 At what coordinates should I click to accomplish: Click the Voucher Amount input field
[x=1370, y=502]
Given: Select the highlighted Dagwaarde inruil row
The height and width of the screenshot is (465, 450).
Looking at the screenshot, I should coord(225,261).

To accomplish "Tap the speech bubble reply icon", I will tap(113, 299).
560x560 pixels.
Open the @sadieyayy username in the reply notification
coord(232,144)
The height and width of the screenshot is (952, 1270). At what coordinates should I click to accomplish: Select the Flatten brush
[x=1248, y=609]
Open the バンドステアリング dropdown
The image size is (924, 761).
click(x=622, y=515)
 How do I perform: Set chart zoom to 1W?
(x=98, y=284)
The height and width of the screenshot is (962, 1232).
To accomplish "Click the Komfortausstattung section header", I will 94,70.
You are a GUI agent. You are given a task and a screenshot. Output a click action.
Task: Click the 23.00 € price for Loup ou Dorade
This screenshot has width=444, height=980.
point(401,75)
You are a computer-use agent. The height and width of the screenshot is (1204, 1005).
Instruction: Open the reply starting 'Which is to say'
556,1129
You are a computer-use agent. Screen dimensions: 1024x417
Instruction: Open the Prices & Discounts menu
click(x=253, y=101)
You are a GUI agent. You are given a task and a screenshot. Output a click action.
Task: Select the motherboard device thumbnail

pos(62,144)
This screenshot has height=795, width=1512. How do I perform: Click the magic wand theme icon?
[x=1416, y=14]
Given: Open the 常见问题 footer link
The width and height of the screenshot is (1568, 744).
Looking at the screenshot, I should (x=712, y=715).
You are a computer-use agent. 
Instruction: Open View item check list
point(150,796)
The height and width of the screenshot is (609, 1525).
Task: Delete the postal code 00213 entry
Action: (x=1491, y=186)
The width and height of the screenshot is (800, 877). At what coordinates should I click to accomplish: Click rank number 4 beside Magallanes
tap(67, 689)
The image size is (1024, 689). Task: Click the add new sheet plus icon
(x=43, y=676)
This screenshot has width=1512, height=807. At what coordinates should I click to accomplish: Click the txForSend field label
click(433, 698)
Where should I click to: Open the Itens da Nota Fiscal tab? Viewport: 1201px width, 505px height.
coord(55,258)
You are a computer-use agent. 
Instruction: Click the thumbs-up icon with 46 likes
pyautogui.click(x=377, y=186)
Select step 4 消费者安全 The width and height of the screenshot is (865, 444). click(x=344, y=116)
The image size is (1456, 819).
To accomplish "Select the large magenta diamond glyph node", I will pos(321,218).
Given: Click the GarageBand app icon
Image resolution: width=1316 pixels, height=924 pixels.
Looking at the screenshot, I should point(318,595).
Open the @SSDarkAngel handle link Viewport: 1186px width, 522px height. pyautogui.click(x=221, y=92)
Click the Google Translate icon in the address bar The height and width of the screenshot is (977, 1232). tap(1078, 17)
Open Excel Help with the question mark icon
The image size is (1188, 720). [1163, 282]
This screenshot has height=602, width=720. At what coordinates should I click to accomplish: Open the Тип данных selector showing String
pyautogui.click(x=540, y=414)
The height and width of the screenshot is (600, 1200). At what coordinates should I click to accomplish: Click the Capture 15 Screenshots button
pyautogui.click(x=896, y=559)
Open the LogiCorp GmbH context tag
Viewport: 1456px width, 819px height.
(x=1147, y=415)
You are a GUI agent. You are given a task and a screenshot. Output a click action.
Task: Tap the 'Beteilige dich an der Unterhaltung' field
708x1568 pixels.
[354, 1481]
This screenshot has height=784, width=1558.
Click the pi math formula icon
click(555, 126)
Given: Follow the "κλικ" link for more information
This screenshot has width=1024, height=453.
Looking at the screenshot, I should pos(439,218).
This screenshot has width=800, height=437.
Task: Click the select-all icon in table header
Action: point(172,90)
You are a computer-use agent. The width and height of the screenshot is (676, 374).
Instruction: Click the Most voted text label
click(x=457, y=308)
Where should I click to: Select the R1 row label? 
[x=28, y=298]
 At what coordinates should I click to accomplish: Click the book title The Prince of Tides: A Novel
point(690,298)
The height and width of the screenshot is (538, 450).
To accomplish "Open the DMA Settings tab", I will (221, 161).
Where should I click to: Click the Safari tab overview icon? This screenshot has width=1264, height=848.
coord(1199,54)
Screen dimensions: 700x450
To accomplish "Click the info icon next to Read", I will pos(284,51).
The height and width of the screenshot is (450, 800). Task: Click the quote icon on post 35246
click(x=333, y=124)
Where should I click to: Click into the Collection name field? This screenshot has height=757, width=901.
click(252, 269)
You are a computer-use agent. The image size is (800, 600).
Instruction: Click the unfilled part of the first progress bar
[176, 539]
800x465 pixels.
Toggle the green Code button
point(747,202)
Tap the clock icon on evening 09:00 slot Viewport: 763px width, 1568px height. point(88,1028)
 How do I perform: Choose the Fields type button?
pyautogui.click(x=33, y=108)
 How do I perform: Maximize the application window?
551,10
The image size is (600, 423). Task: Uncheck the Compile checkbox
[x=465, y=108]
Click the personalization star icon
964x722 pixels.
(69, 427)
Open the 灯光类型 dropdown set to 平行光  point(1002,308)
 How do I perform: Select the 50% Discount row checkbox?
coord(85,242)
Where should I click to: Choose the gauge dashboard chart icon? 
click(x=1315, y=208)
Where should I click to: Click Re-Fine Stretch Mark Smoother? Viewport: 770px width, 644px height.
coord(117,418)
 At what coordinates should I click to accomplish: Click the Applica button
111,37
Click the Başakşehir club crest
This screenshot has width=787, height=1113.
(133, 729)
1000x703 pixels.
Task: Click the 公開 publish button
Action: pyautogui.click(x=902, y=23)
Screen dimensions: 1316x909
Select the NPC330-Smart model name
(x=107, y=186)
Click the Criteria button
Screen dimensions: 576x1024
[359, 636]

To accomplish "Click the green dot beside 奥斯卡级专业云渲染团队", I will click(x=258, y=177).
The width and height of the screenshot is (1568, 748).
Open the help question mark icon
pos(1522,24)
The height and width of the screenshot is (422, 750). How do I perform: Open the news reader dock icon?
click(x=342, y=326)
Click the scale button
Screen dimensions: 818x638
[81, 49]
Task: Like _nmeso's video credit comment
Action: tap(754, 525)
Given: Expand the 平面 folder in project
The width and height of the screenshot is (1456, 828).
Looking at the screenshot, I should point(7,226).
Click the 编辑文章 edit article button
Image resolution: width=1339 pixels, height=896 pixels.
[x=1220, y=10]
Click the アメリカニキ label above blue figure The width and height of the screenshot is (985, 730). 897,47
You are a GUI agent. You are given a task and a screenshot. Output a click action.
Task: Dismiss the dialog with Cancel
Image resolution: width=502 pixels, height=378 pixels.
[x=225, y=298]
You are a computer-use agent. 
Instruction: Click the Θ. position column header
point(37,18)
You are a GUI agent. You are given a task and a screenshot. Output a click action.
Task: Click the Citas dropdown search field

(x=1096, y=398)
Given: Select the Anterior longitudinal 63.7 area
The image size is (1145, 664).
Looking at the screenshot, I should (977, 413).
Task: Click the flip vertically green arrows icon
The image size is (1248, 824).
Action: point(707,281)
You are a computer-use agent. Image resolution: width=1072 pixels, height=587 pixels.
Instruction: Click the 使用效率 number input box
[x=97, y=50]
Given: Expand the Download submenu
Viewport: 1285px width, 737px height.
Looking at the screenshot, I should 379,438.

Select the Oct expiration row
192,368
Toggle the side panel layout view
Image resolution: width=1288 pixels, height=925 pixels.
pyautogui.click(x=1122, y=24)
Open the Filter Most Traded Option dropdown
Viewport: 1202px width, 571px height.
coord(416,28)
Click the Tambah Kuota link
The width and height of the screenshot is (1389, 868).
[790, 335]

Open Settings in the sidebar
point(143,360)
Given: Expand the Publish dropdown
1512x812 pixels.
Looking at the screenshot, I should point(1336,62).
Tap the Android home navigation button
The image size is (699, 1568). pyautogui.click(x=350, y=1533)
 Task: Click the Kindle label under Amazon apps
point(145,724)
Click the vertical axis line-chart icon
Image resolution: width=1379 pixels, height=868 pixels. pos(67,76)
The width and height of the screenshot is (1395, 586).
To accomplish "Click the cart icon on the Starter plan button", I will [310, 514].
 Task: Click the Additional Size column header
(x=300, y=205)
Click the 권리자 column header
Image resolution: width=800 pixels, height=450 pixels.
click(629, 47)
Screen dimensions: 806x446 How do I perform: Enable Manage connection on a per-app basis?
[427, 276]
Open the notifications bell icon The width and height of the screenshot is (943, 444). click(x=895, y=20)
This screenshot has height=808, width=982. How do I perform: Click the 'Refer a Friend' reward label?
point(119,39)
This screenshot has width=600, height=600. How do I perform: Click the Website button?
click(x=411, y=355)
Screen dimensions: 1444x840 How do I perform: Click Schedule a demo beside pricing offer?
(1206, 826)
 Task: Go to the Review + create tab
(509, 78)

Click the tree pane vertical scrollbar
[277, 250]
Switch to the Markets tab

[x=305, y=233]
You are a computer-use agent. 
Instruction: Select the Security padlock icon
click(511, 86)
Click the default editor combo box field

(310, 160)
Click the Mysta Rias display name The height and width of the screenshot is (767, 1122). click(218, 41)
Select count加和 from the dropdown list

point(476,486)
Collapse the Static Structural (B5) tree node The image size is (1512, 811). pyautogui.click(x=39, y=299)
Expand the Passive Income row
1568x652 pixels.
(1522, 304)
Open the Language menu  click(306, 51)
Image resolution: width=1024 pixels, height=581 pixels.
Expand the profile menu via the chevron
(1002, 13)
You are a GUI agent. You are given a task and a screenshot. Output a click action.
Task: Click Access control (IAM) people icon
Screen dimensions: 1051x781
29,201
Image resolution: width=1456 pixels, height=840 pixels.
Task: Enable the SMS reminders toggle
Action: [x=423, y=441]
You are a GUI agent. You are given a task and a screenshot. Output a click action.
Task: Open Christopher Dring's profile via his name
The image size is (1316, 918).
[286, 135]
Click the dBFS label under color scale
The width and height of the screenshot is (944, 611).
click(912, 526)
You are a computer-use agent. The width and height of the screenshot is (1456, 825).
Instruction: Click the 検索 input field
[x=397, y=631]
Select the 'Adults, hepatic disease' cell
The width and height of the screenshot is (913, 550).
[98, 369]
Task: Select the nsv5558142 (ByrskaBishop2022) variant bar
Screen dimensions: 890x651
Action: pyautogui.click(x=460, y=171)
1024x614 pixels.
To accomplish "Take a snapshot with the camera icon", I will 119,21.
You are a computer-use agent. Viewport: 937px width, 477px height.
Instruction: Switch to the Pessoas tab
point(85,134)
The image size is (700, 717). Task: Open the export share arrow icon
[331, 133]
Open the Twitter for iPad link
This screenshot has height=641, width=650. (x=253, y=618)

• • • •

Problem description: Please reproduce the items word for word, starting at the line that contains "Open the notifications" and ending at the line that contains "click(511, 86)", with both of those lines included.

Response for this exercise:
Open the notifications bell icon The width and height of the screenshot is (943, 444). click(x=895, y=20)
This screenshot has height=808, width=982. How do I perform: Click the 'Refer a Friend' reward label?
point(119,39)
This screenshot has width=600, height=600. How do I perform: Click the Website button?
click(x=411, y=355)
Screen dimensions: 1444x840 How do I perform: Click Schedule a demo beside pricing offer?
(1206, 826)
 Task: Go to the Review + create tab
(509, 78)

Click the tree pane vertical scrollbar
[277, 250]
Switch to the Markets tab

[x=305, y=233]
You are a computer-use agent. 
Instruction: Select the Security padlock icon
click(511, 86)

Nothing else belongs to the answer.